Plus les mois passent, plus les acteurs de terrain sont exaspérés par l'incapacité des décideurs politiques à s’entendre sur une vision énergétique commune pour la Belgique. Ils l’ont répété dans toutes les langues au Sénat fin novembre dernier.

Un ton poli, mais ferme. Dans les locaux du Sénat, à l’invitation des fédérations EDORA et ODE, les représentants de la société civile, les entreprises et les élus politiques ont parlé d’une seule voix le 29 novembre dernier. Chacun à leur manière, ils ont exprimé à quel point il leur paraissait urgent que les gouvernements fédéral et régionaux définissent enfin une vision énergétique concertée,commune et cohérente, à l’ensemble du pays.

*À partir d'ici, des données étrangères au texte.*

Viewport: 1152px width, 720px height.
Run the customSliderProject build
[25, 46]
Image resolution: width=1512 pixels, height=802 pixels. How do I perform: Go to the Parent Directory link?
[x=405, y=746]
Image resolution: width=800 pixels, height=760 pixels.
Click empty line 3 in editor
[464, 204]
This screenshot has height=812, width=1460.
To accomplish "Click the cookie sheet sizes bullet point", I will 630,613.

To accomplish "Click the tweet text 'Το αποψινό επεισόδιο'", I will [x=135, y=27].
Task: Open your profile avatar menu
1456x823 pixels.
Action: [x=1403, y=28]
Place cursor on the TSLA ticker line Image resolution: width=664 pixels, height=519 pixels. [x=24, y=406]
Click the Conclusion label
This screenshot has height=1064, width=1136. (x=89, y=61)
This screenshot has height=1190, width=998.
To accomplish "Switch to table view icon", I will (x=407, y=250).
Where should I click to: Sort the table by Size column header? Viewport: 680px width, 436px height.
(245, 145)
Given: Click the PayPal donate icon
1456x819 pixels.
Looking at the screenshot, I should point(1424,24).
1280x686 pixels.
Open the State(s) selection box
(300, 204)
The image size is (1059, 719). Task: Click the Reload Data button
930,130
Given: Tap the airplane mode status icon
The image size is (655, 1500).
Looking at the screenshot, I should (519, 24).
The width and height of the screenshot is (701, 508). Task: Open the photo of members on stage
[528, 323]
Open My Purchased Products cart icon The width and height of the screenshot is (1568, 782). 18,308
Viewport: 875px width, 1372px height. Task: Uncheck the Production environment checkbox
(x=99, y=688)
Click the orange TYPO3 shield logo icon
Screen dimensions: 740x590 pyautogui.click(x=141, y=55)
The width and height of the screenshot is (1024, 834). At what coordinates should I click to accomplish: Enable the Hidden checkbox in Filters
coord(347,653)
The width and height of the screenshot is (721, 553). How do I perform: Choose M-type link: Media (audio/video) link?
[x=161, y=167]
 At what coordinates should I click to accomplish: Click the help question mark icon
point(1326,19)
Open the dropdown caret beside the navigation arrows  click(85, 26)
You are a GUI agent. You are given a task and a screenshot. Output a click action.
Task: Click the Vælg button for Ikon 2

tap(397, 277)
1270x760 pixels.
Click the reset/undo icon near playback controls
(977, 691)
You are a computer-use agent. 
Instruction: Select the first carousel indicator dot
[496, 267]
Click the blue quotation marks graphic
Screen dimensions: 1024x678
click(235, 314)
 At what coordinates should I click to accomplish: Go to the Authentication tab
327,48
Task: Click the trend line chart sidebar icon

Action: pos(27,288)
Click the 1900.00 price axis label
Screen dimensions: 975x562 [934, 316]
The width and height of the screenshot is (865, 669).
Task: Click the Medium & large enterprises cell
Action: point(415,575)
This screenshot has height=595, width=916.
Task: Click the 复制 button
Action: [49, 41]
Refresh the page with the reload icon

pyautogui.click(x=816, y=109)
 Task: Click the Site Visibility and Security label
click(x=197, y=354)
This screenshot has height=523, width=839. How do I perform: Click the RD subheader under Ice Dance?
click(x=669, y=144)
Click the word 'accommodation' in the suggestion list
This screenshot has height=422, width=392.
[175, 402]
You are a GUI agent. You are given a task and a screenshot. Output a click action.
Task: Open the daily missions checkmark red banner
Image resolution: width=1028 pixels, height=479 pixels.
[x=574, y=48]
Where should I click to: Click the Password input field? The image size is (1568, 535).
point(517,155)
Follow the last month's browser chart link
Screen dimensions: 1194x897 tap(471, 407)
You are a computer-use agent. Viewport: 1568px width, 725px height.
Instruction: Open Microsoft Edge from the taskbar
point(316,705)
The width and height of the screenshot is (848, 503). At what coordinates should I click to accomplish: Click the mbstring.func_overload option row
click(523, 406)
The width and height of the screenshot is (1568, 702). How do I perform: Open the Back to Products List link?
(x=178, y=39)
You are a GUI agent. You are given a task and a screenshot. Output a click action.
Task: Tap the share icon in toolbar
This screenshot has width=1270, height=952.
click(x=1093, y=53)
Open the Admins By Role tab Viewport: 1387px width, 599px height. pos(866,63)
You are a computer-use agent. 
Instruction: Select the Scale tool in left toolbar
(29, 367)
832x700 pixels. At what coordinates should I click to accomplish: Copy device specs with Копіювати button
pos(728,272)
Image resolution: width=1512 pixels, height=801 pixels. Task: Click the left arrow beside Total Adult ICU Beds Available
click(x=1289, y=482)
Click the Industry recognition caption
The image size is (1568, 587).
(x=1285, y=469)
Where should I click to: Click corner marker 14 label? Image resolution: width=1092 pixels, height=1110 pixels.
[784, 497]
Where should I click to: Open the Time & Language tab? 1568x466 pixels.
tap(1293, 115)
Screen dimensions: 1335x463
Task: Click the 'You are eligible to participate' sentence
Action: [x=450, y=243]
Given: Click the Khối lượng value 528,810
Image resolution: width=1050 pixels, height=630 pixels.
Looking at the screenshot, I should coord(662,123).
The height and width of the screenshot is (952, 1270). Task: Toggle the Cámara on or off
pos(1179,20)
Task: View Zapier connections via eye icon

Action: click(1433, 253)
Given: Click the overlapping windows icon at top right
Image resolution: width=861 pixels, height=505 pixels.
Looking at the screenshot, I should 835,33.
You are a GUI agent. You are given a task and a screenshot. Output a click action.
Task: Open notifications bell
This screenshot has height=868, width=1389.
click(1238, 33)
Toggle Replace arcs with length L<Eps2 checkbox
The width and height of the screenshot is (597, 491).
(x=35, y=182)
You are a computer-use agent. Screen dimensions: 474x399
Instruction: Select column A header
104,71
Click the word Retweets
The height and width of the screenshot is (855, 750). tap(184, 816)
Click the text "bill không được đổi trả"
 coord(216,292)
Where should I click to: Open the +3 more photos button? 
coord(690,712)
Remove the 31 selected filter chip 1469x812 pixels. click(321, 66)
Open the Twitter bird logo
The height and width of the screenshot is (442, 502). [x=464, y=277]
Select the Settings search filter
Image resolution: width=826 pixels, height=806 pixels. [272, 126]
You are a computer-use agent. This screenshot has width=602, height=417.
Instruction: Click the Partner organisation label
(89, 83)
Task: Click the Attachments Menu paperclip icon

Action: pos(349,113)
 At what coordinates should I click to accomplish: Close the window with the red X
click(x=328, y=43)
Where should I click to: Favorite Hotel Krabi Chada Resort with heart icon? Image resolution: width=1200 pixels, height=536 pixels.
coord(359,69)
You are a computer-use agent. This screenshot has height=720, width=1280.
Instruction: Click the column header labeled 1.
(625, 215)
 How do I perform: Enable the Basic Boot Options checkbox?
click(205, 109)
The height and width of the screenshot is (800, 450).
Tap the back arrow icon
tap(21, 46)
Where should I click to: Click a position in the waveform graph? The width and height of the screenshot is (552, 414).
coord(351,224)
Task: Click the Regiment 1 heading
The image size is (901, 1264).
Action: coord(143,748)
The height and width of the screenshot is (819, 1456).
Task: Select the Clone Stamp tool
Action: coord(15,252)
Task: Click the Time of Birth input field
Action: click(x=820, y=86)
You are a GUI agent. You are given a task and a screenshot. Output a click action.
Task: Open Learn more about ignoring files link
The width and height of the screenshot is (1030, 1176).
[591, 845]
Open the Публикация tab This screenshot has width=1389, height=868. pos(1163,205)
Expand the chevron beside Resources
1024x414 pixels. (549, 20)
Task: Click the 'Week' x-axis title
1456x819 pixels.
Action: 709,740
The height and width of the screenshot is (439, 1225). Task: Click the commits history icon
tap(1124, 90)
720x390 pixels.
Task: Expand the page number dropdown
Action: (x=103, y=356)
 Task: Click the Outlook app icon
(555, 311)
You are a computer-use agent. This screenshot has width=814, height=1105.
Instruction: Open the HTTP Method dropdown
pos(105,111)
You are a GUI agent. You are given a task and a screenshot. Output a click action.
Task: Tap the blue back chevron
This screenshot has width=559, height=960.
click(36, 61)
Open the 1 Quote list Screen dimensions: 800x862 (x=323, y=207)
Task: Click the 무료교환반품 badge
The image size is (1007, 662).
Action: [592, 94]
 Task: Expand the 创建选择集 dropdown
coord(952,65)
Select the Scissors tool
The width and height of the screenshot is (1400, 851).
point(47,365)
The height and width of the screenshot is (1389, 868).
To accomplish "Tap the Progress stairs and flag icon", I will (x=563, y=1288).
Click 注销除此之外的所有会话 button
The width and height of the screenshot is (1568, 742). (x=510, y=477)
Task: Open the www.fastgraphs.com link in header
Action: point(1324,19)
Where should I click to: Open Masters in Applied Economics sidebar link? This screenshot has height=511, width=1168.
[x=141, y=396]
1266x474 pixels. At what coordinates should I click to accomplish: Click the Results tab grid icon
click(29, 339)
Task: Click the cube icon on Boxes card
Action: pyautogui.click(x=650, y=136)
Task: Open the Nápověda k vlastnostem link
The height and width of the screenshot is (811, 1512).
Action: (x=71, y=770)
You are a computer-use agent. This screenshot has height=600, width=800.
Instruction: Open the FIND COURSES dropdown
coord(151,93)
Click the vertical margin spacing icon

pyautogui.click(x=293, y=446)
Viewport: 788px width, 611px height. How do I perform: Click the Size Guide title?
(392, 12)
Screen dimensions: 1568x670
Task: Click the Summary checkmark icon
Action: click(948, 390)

Et qu’ilsy adjoignent une feuille de route balisant concrètement et de manière articulée la transition énergétique qu’elle sous-tend.

On se souvient que Marie-ChritineMarghem (MR), ministre fédérale de l’Energie, s’était engagée à proposer pour fin 2015 un pacte énergétique engageant les trois régions et l’Etat fédéral sur ce terrain (lire notre article Appel des entreprises belges pour une vision énergétique intégrée).Ce Pacte serait toujours à l’état d’élaboration, dit-on. Mais déjà, nombre d’intervenants ont exprimé leur crainte de voir le périmètre de ce travail limité aux seuls deux dossiers les plus urgents : la sécurité d’approvisionnementen électricité(risque de « black out » oblige) et la sortie programmée du nucléaire. Un point de vue délibérément réducteur qui permettrait aux décideurs politiques de faire l’impasse sur quelques thèmes périphériques (lire plus loin) qui, à l’évidence, les dépassent : fiscalité environnementale, marché du carbone, gestion active de la demande et flexibilité, architecture des marchés et des réseaux électriques, Europe de l’énergie, etc.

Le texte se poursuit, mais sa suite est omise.